DETAILED DESCRIPTION OF THE PREFERRED EMBODIMENTS
[0012] An apparatus and method for power reduction of a display
graphics accelerator are provided herein. In preferred embodiments
of the present invention, a handheld device in stand-by mode
switches to a partial graphical display mode. In partial graphical
display mode, a display module and a memory element used in
conjunction with the partial graphical display are optimized such
that data lines are clocked simultaneously. Because data lines are
clocked simultaneously, multiple pixels may be refreshed
simultaneously. Thus, the refresh clock frequency is reduced during
partial display mode, which results in reduction of battery drain
and improved operation time.
[0013] A first aspect of the present invention is a circuit for
reducing the power consumption of a graphical display comprising a
memory component. The memory component has a full display mode
corresponding to a first clock cycle and a partial display mode
corresponding to a second clock cycle different from the first
clock cycle. The memory component outputs a single pixel per clock
cycle for the full display mode and outputs a plurality of pixels
per clock cycle for the partial display mode.

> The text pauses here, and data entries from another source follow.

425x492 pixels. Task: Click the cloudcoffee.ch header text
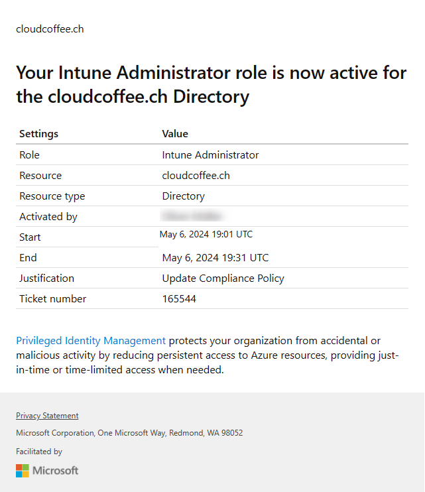(x=50, y=29)
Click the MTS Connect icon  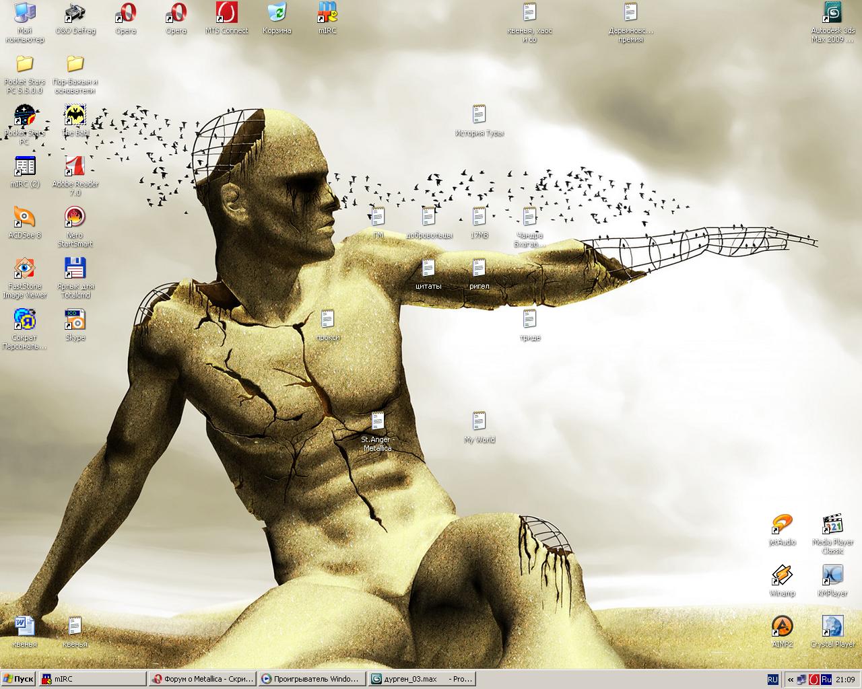[x=226, y=13]
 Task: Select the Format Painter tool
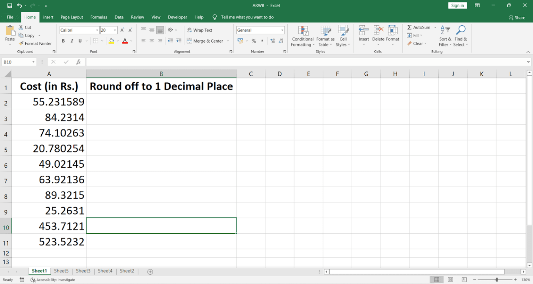[35, 43]
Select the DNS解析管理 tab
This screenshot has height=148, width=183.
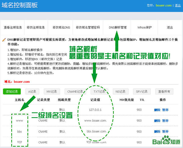(117, 27)
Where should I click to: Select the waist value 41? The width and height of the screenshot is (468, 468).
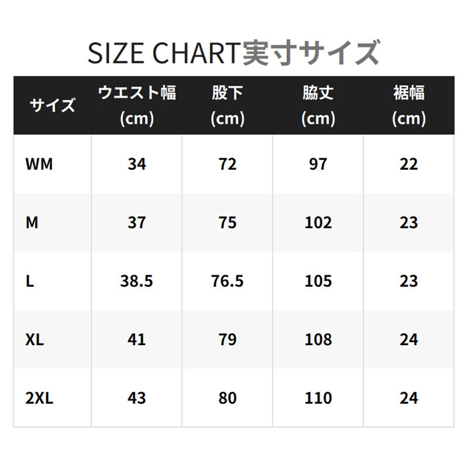coord(136,340)
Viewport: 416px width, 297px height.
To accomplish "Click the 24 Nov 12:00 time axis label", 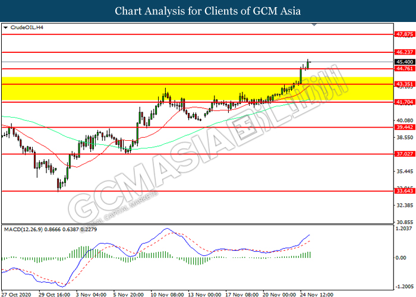I will point(317,295).
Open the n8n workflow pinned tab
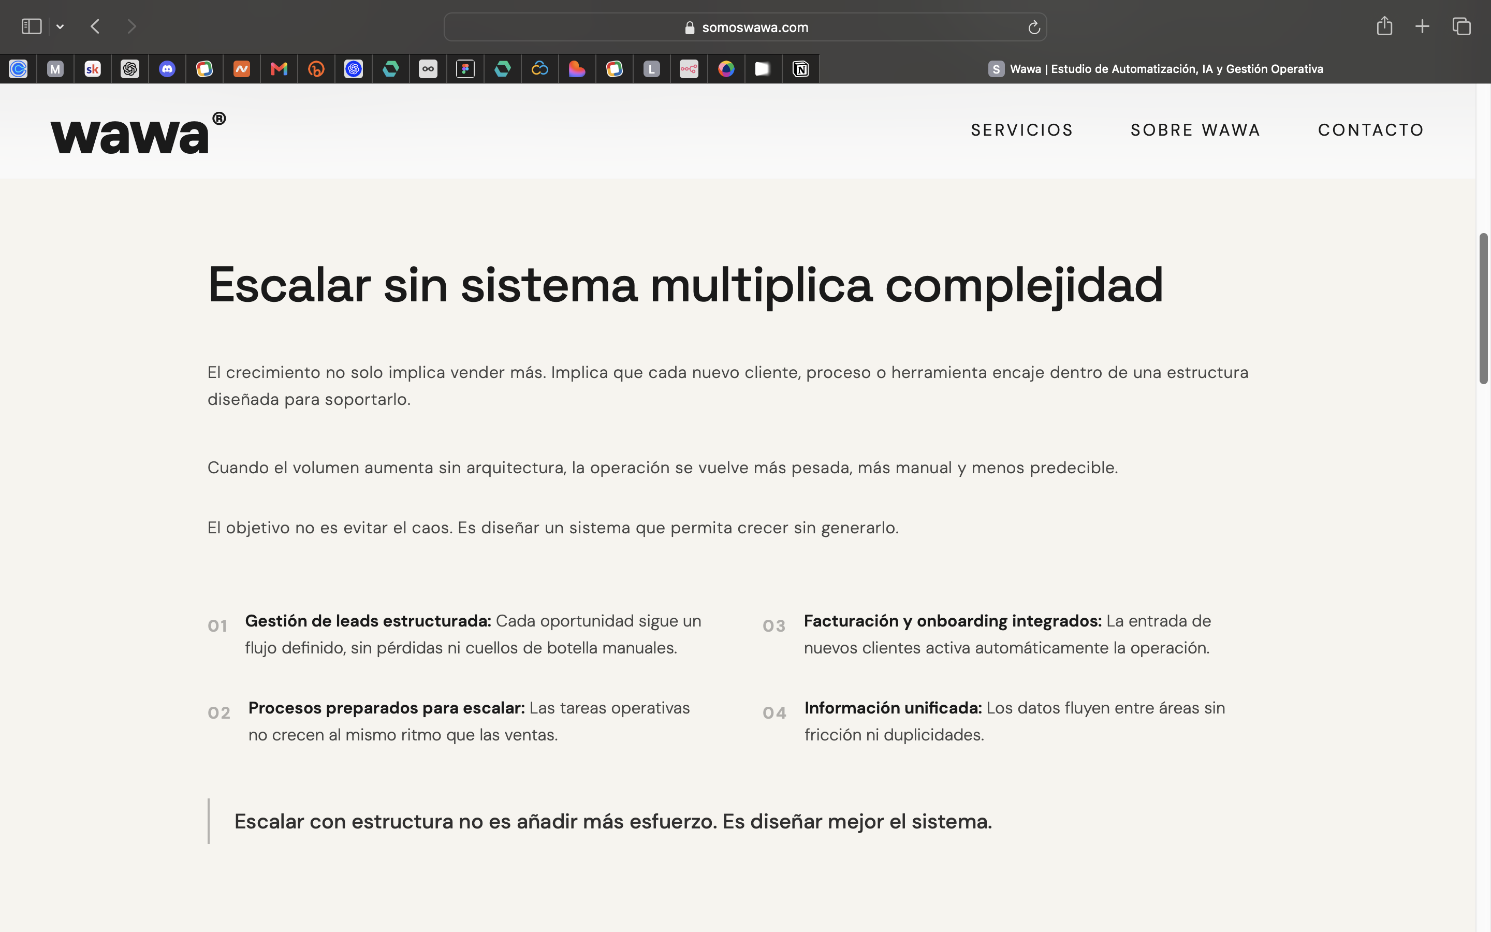 (689, 69)
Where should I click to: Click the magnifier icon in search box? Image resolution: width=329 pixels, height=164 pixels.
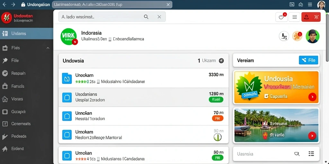[x=146, y=17]
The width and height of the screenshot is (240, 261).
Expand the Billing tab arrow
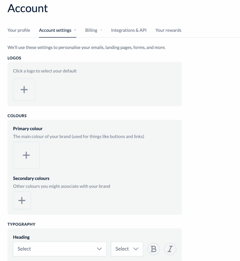[101, 30]
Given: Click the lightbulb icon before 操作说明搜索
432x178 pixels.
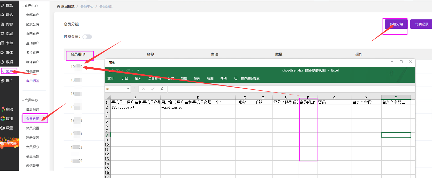Looking at the screenshot, I should pos(236,79).
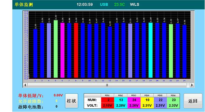This screenshot has width=205, height=112.
Task: Click the MIN5 column header
Action: pyautogui.click(x=160, y=96)
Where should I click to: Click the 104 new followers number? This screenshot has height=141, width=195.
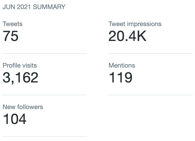(15, 119)
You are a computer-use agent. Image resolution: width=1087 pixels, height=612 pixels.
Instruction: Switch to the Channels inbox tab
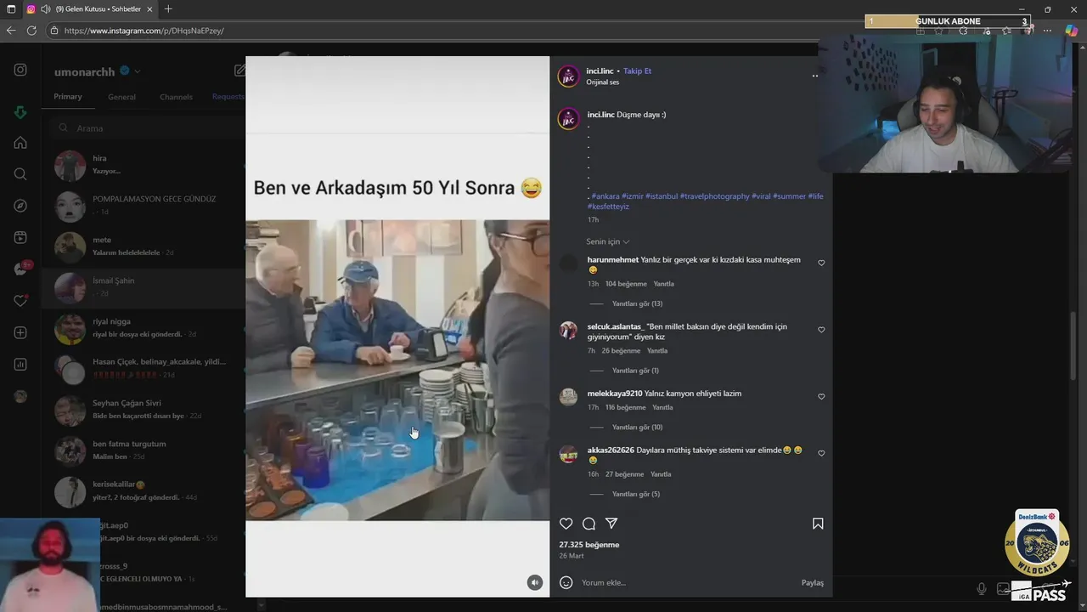point(176,97)
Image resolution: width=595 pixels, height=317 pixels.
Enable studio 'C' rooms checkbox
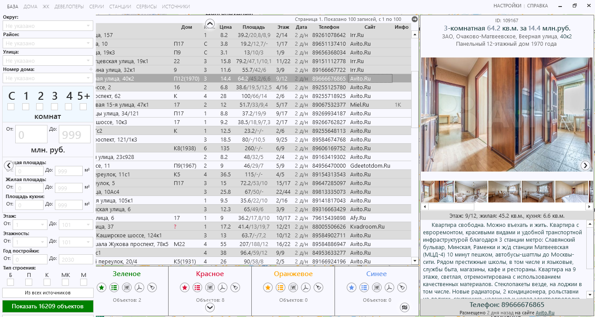tap(11, 107)
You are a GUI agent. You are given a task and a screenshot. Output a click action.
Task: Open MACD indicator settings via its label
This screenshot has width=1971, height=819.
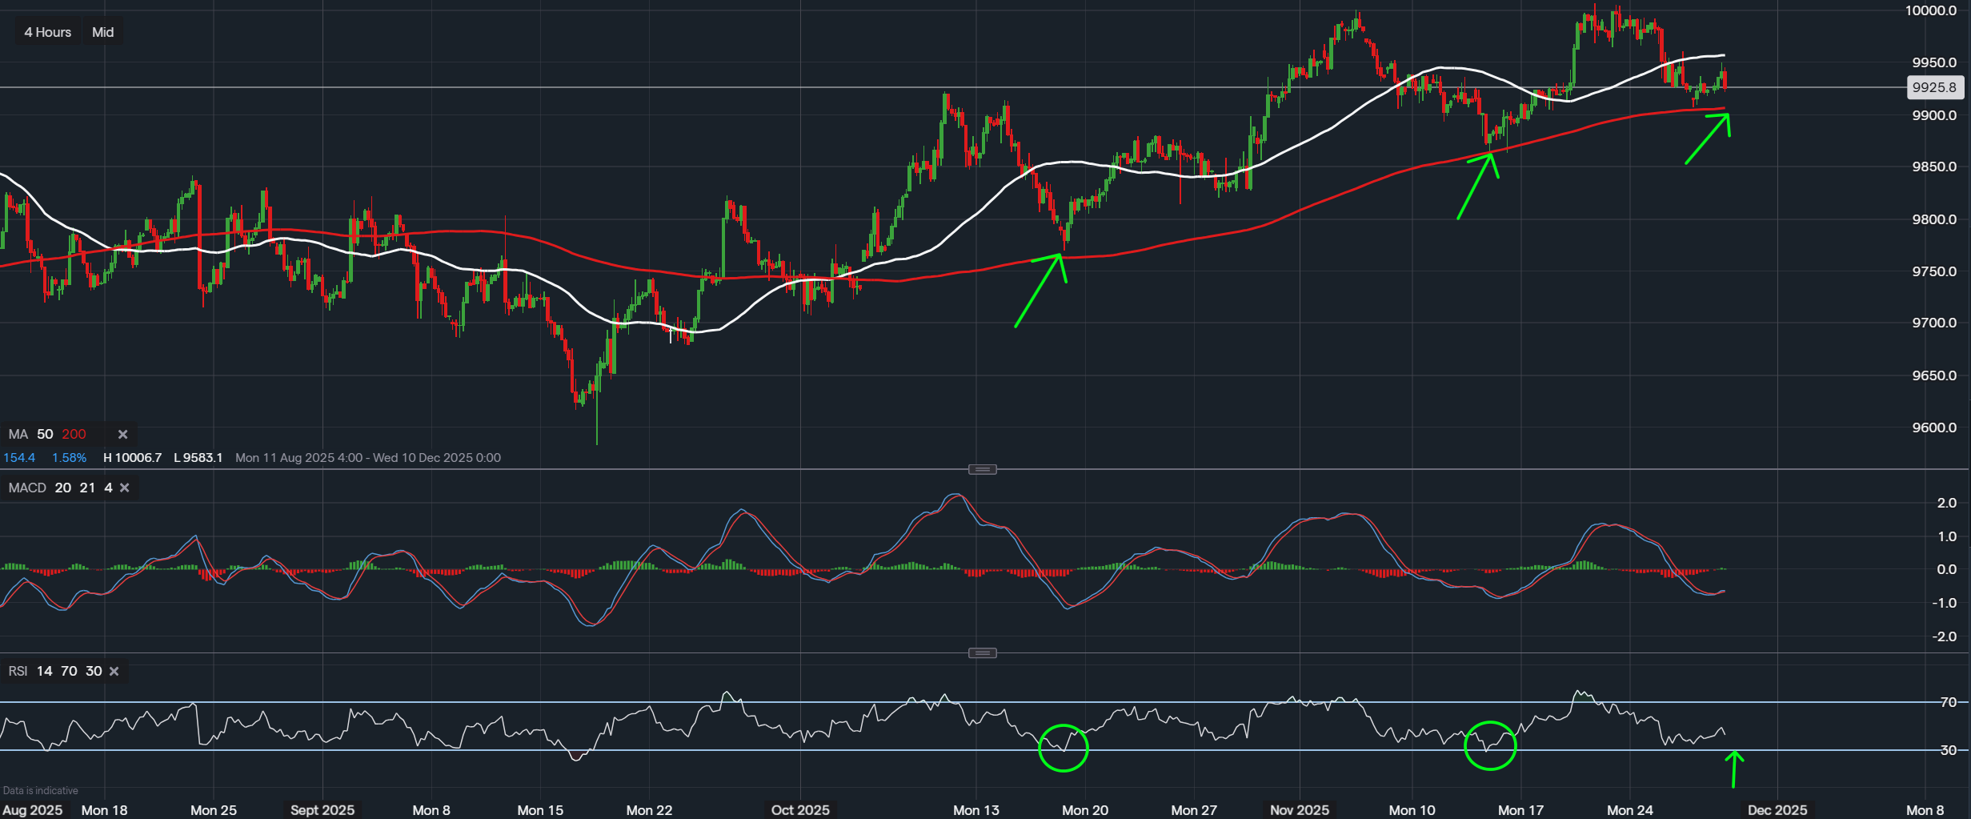point(27,488)
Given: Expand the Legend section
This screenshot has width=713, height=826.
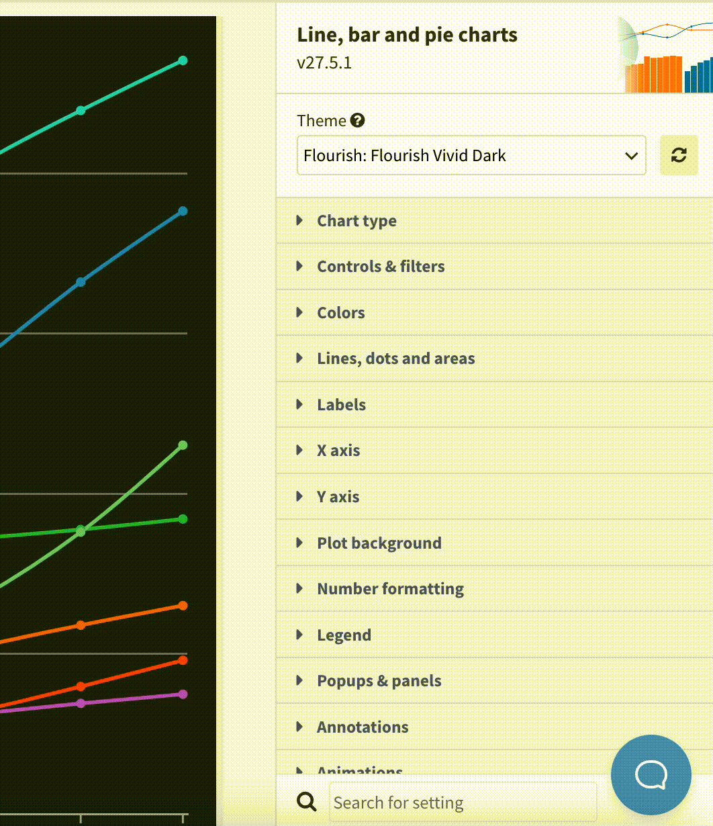Looking at the screenshot, I should tap(344, 635).
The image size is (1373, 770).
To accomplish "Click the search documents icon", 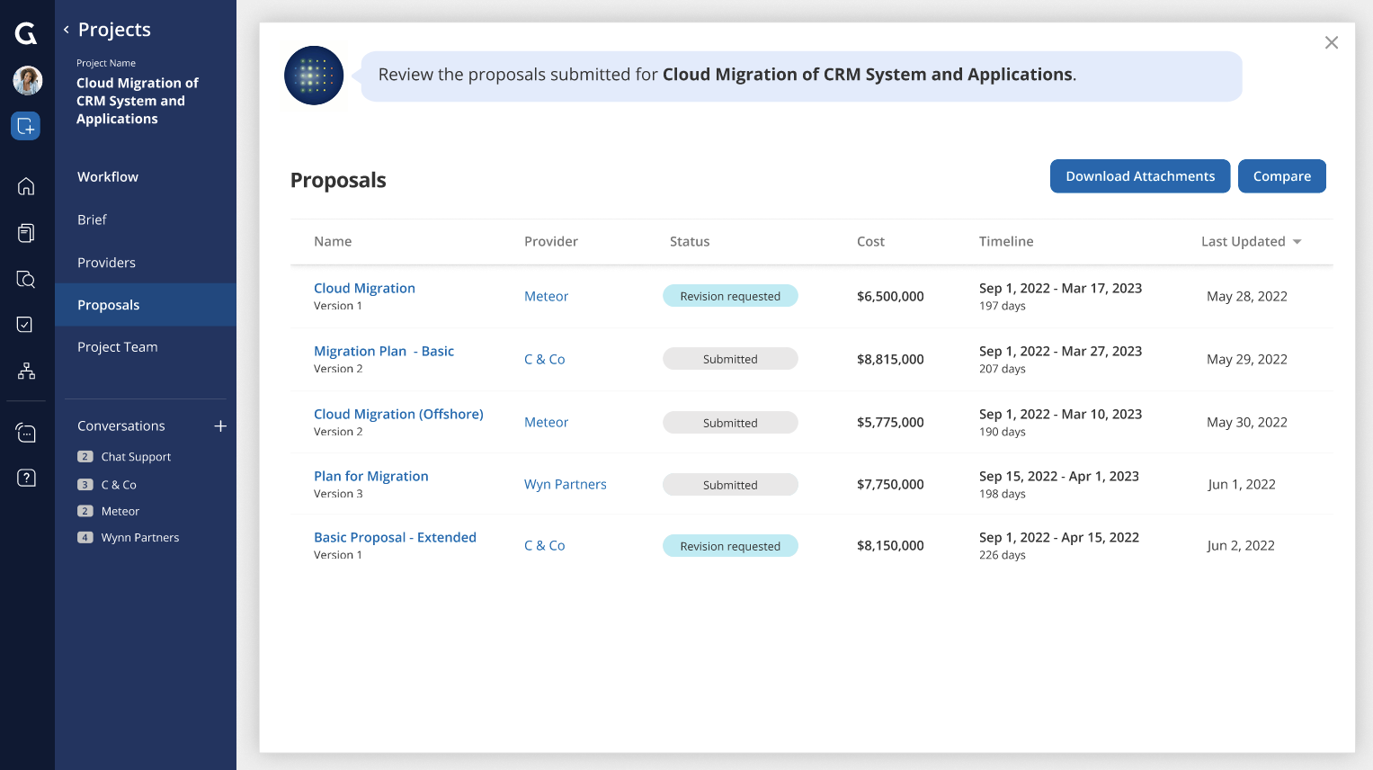I will pos(26,279).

[0014] A second aspect of the present invention is a display
controller. The memory component has a bit width suitable for
storing color bit information for a number of pixels within the bit
width, and is capable of transferring the color bit information for
the number of pixels in parallel. The display controller is capable
of receiving the color bit information for the number of pixels in
parallel from the memory component, and transmitting the color bit
information in parallel.
[0015] A third aspect of the present invention is a display module
comprising first and second signal inputs. The first signal input
receives a partial mode signal. The second signal input receives
color bit information for a plurality of pixels in parallel.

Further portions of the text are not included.